▶ **The data**
^^^^

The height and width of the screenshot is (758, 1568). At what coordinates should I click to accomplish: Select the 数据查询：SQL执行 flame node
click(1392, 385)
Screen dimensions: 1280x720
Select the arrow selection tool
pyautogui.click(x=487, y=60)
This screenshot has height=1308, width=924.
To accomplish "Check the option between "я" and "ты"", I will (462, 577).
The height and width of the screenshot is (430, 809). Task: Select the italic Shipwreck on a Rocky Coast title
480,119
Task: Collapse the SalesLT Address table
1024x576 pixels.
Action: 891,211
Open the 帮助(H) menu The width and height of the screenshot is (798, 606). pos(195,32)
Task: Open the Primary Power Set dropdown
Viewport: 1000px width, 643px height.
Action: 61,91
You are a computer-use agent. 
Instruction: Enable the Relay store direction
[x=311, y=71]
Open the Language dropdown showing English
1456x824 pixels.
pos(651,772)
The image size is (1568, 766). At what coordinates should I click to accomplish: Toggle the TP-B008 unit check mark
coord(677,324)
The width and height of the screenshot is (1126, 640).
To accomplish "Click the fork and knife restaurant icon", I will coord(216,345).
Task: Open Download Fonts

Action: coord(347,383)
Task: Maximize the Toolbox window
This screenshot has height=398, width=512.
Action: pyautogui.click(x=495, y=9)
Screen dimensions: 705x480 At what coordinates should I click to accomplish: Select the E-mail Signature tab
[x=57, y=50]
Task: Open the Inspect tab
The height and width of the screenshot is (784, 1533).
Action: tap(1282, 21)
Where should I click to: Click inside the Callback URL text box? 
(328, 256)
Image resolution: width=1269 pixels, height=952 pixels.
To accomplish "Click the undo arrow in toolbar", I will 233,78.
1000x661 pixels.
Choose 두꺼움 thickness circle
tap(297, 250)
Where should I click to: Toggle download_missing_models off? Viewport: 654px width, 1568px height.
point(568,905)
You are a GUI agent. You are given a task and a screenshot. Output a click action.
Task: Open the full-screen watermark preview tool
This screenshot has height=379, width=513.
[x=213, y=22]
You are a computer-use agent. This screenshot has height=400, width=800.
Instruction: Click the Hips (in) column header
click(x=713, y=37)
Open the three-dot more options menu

^^^^

▶ **Task requirements**
The word "agent" may appear in several lines of the data; count those lines and give only the number.

▶ **Solution to this task**
3